Director Derick Martini and writer Andrea Portes – adapting her first novel – captured the textures of Americana, and cinematographer Frank Godwin shooting 35mm anamorphic perfectly, irresistibly puts into images the emotional universe Martini orchestrates. The colors are washed-out, giving the picture a timeless feel. This film could take place in the 80s or 70s, and for all we know this could even be the 60s if it didn’t reference Dirty Harry (in a great mirror scene, crossing Eastwood lines & Bickle’s persona, with the sweetness of Moretz, undeniably on par with Elle Fanning as the best of their age range). Yes, there’d be some minor anachronisms if Hick took place in, say, 1961 (accessories mostly) – but the appeal of the world that has been recreated is such it truly echoes back to the feel of Huston’s The Misfits or Malick’s Badlands. The early scenes between Luli and the charismatic Eddie Reymane, in a star-making turn, have hints of the first half-hour of Bonnie and Clyde. And the poetic-realist use of the American landscape is as controlled as that of Days of Heaven.
But whereas Malick indulges in evoking – too much evoking killing the narrative – Martini never loses grip of his characters – they are the one carrying the multi-layered narrative. He knows that plot is a device and the heart of storytelling lies in knowing your characters well enough so that when confronted with life’s exigencies, they will behave in certain, idiosyncratic ways, which are theirs and theirs alone. Because that is who they are. Martini, in his sophomore effort, proves that he has great faith in the medium (and art) of film: something certain filmmakers never obtain in a lifetime… In that, he is close to his mentor, Martin Scorsese (the former produced Martini’s first, autobiographical film Lymelife – a delicate, subtle coming-of-age tale) because both filmmakers seem to share the same wealth of inspirations, and understanding that films are improved upon by intertextuality and yet originate through personal and spiritual expression.

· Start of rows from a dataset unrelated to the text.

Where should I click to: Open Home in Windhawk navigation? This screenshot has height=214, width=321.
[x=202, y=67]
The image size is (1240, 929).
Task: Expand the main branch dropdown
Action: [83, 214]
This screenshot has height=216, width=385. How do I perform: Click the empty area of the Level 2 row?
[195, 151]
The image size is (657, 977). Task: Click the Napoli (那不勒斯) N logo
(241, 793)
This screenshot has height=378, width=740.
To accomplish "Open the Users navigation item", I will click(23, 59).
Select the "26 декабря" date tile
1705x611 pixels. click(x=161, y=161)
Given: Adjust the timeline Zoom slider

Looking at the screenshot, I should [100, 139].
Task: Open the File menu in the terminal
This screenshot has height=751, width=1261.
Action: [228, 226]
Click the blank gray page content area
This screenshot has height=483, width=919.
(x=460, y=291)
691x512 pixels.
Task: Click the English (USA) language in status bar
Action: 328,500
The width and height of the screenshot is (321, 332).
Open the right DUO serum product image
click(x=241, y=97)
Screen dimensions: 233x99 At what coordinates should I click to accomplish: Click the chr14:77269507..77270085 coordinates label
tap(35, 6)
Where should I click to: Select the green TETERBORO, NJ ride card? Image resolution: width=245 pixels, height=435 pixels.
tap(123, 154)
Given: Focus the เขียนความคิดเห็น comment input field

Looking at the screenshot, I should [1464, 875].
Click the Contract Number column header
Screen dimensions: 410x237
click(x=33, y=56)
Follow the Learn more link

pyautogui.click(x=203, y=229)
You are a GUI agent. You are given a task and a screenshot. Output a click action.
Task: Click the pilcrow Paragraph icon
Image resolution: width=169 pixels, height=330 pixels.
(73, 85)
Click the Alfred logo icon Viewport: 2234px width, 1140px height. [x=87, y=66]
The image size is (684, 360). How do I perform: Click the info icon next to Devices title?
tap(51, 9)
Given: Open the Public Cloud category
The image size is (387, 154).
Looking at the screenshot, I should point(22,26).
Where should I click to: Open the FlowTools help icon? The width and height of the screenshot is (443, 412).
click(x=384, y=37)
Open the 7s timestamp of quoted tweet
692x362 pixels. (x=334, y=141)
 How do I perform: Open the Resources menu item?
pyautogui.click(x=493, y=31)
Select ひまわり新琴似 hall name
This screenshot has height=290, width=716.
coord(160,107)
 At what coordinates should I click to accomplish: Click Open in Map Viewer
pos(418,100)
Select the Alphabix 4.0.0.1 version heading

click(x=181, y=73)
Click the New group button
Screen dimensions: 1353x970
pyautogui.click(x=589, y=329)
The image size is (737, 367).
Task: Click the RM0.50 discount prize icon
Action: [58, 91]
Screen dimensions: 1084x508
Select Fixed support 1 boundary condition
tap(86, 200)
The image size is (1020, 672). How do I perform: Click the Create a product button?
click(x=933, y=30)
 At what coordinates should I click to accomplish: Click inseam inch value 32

I have an instinct that 15 years from now, we’ll be comparing filmmakers to Martini. In other words, he is here for the long run, and it’s a pretty exciting feeling to know we have another great director to add onto the list, and more importantly, to watch and… re-watch. This is only the beginning; Hick is to Martini’s filmmography what Alice Doesn’t Live Here Anymore is to Scorsese, or what Mickey One is to Arthur Penn. The film that takes them out of their comfort zone, sees them do brilliantly and foreshadows their moment of “revelation” to the world: Taxi Driver or Bonnie and Clyde.
That nowadays such a feat as Hick is not only tried – but also achieved – deserves high praise; one that fellow film critics have replaced by accusations of pedophilia or trash. When they should have realized and appreciated the anti-materialist subtext, they accused Martini of objectifying his 13-year old lead. When they should have accused Gaspar Noé (at least partially) of trash, they deemed the story of a little girl looking for love immoral.
There’s great morality at work here. There’s the belief that one day love will find us – if we don’t find it before. Hick exudes the rough-edged feeling of being alive. No matter the cost.